Britain's Olympic athletes may be among the many people to benefit from a new biomedical research unit focusing on musculoskeletal diseases such as osteoarthritis which was officially launched yesterday in Manchester (4th July 2012).

The National Institute for Health Research (NIHR) Manchester Musculoskeletal Biomedical Research Unit (BRU) brings together experts from our Trust and The University of Manchester to tackle diseases like osteoarthritis and rheumatoid arthritis which affect the joints and other tissues.  Over 10 million people in the UK have some form of arthritis, which can affect children as well as adults.

Trust Chairman Peter Mount and Chief Executive Mike Deegan attended the launch.  "By combining the best research and clinical skills, and capitalising on patients' enthusiasm to be part of the research process, we can make significant strides in tackling arthritis and related diseases," said Mike Deegan.

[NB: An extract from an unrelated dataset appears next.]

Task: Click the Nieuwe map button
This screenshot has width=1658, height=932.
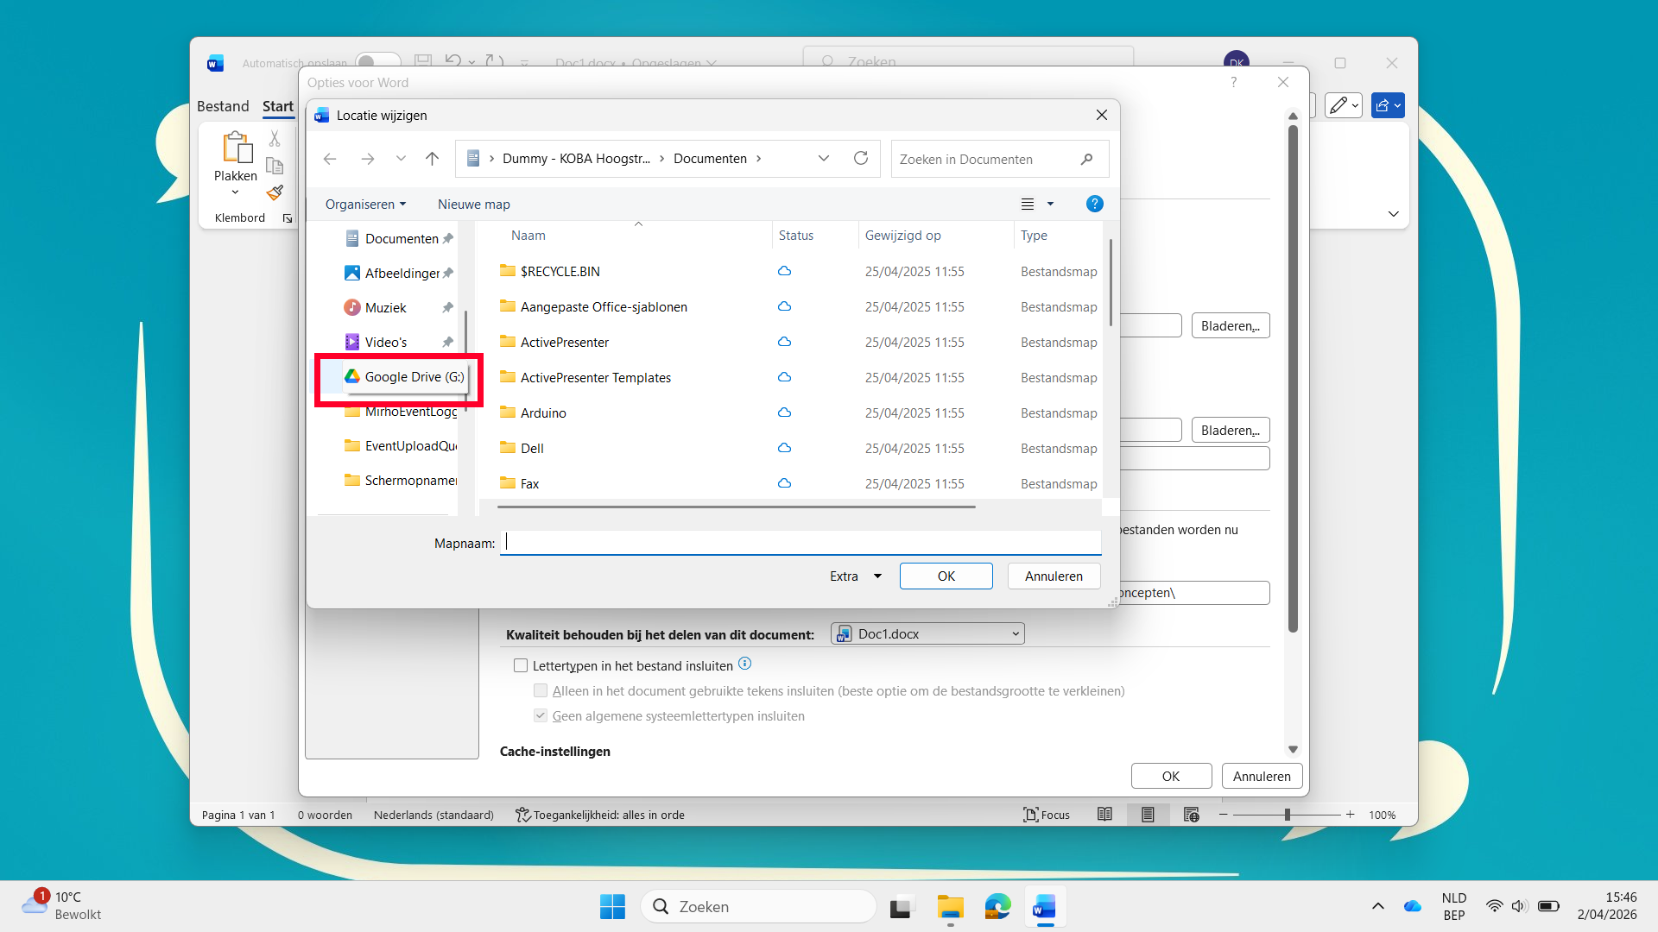Action: pos(473,205)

Professor Deborah Symmons, the BRU Director, added:  "The launch of the new unit under the 'Going for Gold' theme highlights our aim to deliver world class research to help people living with musculoskeletal disorders. Our ultimate goal is to deliver the best possible treatment for patients with arthritis, whatever the cause may be."

The BRU has received funding from the NIHR (£4.9m) and the Department of Health (£1.5m). Health Secretary Andrew Lansley said: "We know that conditions like arthritis and rheumatism can have a devastating effect on peoples' lives, so it is essential that we develop new treatments to help NHS patients and their families.

"Researchers working at this research unit will develop innovative new ways of treating these conditions which will have a real, lasting and positive impact on patient care."

Manchester has played a leading role in studying and treating musculoskeletal disorders since 1945, when the first research centre for the study of chronic rheumatism was set up at Manchester Royal Infirmary. It was founded by rheumatology expert Professor Jonas Kellgren, whose pioneering work is commemorated by the Kellgren Centre at MRI.